EXERCISE DESCRIPTION: Copy each line from the listing below where the word "computer" shows up.
^^^^^^^^
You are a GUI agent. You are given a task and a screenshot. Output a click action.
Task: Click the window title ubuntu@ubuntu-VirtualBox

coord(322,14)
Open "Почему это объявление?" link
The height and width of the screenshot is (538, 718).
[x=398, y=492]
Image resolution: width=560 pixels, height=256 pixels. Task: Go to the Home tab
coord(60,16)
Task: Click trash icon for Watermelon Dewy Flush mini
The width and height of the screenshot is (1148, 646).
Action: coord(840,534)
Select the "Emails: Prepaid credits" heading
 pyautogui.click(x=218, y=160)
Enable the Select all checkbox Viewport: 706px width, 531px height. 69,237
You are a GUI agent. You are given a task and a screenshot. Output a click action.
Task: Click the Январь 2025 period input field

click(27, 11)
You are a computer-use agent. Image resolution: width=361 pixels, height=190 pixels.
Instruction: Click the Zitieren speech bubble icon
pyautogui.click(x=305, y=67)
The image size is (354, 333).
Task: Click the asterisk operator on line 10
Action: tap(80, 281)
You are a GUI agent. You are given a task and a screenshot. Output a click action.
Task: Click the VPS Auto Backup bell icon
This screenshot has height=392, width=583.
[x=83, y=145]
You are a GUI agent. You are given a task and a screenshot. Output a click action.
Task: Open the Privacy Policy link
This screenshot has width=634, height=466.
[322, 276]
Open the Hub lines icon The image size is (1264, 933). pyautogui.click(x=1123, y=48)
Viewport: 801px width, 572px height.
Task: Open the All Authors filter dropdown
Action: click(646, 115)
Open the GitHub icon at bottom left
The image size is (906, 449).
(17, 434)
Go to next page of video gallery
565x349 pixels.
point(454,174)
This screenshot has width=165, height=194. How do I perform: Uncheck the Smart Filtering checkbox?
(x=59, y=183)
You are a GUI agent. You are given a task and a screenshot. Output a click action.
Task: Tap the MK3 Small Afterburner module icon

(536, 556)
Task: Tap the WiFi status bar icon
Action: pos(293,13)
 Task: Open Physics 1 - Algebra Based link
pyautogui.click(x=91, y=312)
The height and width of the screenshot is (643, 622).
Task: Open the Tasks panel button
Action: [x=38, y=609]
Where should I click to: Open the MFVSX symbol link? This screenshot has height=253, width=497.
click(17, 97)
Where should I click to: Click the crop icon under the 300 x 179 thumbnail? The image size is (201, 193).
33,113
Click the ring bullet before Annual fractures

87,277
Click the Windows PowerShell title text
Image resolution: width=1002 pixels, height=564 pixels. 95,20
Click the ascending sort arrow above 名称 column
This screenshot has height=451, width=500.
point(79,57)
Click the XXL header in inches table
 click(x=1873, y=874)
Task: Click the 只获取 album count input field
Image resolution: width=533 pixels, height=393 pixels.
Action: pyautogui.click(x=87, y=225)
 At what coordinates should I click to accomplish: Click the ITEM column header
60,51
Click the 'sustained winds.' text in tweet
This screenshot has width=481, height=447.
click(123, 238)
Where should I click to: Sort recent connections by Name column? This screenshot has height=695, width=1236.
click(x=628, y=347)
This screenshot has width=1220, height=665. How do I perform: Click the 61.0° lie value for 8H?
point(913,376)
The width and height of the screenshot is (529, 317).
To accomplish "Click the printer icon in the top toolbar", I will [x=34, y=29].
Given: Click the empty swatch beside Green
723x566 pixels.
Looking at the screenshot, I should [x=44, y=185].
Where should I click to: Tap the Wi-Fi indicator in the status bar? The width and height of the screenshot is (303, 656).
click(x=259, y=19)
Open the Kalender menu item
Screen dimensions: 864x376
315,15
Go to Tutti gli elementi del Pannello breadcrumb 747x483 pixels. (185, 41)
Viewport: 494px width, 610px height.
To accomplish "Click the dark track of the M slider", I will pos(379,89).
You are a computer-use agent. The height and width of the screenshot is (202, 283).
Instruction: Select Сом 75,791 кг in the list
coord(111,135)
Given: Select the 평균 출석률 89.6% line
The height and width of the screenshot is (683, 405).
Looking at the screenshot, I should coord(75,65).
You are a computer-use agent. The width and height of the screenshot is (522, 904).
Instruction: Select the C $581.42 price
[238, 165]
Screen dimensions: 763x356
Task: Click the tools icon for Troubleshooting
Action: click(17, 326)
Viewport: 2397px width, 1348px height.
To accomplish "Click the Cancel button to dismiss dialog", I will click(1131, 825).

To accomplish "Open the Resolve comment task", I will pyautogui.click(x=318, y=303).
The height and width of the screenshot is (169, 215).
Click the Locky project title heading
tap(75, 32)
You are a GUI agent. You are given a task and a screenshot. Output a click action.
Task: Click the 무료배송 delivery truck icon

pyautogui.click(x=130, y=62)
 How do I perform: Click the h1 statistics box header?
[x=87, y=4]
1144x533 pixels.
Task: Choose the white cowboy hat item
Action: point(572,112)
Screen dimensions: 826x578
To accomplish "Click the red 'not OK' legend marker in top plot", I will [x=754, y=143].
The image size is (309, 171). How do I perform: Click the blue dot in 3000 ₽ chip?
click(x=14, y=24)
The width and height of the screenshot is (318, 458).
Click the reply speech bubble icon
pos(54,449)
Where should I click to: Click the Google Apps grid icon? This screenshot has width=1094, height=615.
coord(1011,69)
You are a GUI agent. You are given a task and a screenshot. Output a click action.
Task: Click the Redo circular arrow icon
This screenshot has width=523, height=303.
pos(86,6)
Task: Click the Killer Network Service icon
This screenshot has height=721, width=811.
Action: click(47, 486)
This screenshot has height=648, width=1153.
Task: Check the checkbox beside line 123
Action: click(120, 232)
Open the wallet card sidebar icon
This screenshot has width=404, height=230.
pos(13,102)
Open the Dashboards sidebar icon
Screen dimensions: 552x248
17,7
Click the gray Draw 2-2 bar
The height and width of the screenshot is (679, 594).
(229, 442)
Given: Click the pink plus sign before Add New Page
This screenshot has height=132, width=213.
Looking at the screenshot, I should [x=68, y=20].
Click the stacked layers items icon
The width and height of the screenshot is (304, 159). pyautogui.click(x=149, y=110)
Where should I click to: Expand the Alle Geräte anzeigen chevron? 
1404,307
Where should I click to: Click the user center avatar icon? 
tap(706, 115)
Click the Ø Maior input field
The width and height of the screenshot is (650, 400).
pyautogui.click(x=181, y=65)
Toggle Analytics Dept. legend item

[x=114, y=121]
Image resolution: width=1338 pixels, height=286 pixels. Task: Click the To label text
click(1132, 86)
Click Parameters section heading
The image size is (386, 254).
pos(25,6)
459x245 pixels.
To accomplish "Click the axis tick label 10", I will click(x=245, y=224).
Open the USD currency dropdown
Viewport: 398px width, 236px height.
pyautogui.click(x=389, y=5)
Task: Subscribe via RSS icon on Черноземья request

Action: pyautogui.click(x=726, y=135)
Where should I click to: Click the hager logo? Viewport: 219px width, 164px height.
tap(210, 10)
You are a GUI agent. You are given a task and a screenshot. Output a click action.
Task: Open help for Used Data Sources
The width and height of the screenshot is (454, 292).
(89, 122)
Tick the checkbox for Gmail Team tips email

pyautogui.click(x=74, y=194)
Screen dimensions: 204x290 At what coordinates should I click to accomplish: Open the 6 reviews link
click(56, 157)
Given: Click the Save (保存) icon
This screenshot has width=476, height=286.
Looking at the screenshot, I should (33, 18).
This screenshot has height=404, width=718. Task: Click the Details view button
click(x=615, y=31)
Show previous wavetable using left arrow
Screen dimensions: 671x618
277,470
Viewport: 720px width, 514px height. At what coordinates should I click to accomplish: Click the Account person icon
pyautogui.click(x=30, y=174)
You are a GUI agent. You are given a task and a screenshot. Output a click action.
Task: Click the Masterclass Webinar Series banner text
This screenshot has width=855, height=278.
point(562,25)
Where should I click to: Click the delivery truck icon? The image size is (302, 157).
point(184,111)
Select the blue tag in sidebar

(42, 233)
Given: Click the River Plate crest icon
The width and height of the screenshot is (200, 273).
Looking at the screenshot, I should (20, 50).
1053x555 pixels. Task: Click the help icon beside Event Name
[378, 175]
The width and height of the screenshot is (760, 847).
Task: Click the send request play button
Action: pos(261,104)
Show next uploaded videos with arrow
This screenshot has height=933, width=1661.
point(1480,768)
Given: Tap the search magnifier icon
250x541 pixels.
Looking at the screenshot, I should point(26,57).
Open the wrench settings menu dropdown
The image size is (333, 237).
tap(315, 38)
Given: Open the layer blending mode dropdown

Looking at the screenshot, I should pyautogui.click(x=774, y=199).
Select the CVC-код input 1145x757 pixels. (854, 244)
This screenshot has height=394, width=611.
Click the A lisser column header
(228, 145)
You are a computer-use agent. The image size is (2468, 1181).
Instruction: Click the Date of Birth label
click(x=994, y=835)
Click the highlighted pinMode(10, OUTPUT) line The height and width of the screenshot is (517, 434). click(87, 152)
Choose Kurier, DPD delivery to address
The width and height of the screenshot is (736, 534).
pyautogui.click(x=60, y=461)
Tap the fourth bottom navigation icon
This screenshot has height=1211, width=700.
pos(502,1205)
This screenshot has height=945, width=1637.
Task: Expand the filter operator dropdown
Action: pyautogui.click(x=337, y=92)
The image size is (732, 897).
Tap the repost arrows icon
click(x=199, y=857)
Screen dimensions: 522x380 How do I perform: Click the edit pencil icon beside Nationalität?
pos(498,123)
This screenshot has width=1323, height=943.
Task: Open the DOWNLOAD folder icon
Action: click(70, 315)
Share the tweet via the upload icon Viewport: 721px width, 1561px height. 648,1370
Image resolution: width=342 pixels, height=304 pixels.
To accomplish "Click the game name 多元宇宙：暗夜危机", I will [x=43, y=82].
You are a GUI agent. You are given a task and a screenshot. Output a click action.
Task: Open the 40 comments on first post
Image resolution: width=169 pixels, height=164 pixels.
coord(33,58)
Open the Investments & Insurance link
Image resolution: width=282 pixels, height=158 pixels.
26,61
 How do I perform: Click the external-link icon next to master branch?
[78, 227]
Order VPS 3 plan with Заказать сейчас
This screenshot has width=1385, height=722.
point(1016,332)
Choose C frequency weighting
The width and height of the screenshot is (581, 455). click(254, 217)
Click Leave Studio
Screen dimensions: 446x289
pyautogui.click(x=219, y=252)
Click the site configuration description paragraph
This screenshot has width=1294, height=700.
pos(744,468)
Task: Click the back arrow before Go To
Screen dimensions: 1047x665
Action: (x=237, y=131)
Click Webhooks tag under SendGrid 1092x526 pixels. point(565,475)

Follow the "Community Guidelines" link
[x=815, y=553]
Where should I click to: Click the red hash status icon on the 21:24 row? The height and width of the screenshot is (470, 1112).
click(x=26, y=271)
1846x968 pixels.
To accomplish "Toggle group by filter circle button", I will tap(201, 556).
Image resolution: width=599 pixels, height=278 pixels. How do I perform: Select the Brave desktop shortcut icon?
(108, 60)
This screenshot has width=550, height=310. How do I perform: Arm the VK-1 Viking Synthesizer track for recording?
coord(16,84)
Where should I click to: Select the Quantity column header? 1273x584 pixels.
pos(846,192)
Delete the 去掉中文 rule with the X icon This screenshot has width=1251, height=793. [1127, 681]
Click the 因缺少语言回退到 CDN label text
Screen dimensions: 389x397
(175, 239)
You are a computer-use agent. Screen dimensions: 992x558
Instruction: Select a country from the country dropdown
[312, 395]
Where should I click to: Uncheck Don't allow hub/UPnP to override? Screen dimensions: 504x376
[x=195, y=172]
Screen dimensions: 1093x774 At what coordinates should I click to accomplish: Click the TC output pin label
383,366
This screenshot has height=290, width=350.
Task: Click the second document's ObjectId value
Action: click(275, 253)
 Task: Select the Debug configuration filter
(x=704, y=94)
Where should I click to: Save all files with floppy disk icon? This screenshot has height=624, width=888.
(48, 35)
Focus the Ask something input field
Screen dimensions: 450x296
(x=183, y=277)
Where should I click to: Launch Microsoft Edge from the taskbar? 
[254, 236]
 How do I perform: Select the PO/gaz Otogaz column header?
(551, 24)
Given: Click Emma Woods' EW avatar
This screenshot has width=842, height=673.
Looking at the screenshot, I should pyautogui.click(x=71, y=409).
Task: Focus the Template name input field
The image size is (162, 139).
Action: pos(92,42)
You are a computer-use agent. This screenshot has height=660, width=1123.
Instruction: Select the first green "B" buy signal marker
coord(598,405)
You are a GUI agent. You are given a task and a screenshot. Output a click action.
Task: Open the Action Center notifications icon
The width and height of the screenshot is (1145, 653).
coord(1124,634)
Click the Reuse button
^^^^^^^^
COMPLETED EXERCISE:
You are a computer-use agent. Image resolution: width=361 pixels, height=190 pixels.
You are a computer-use agent. The height and width of the screenshot is (202, 283).
You are a computer-use agent. The width and height of the screenshot is (522, 904).
You are a computer-use agent. The image size is (2468, 1181).
You are a computer-use agent. Screen dimensions: 992x558
You are a computer-use agent. This screenshot has height=660, width=1123.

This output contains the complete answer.